Segment Open

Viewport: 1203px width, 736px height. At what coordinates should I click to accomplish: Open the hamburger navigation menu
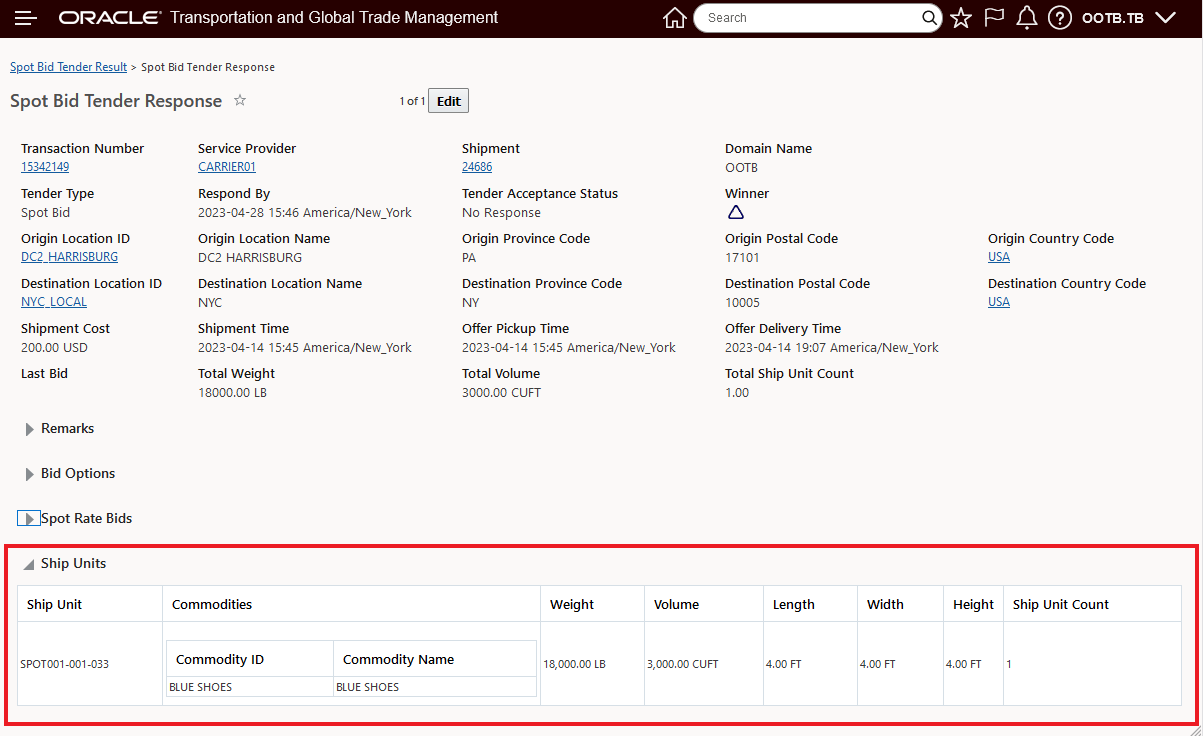pyautogui.click(x=26, y=18)
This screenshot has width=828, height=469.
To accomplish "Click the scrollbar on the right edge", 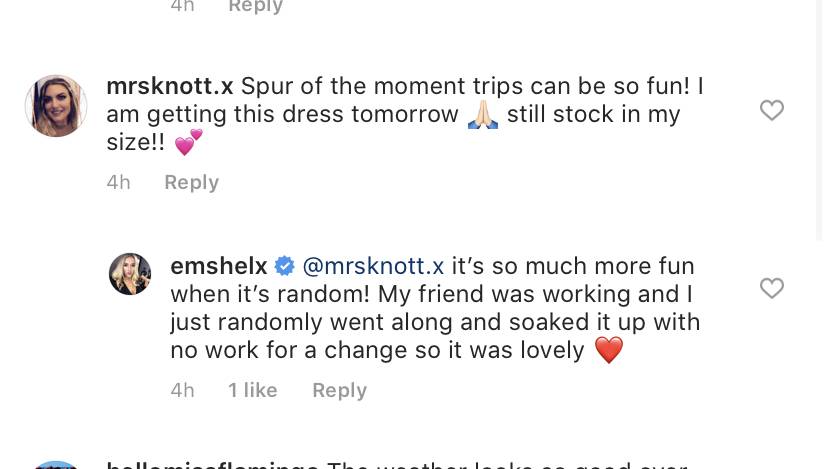I will (x=819, y=121).
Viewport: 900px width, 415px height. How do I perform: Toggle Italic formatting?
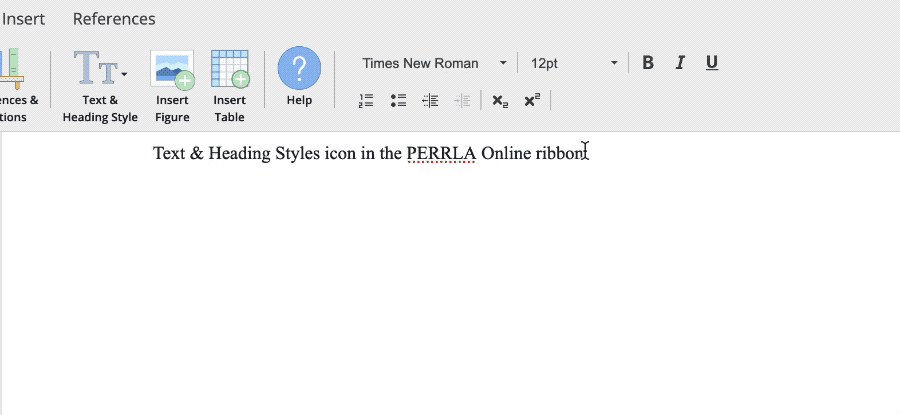click(680, 63)
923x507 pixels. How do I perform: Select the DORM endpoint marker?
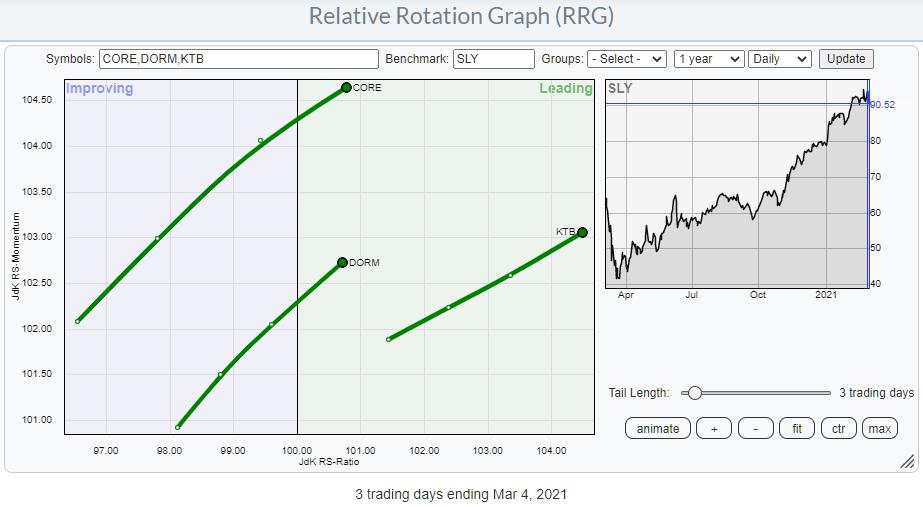342,262
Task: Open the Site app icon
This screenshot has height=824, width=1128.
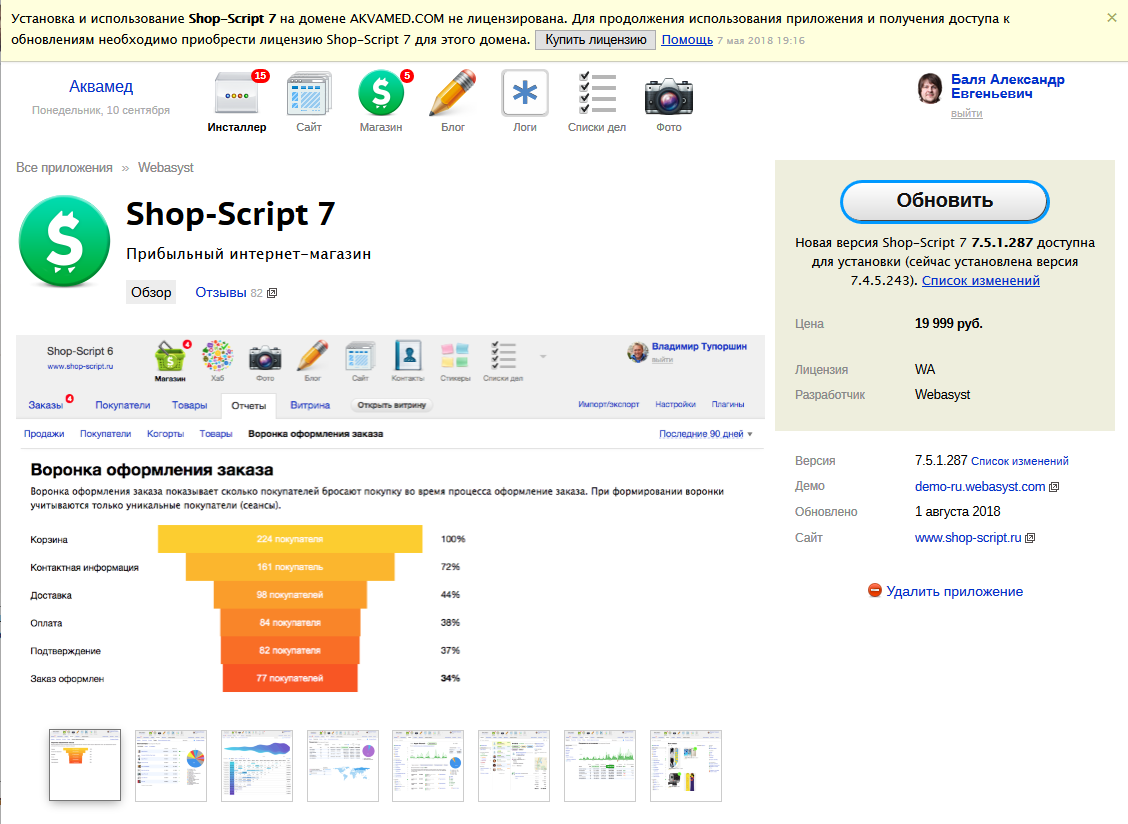Action: pos(309,96)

Segment Closed

§ **EXERCISE INSTRUCTIONS**
Restate, word for word, each line from the line containing "Task: Open the Site app icon" through the end of the entries above; the pictures are not part of the copy.

§ **ANSWER BELOW**
Task: Open the Site app icon
This screenshot has height=824, width=1128.
Action: pos(309,96)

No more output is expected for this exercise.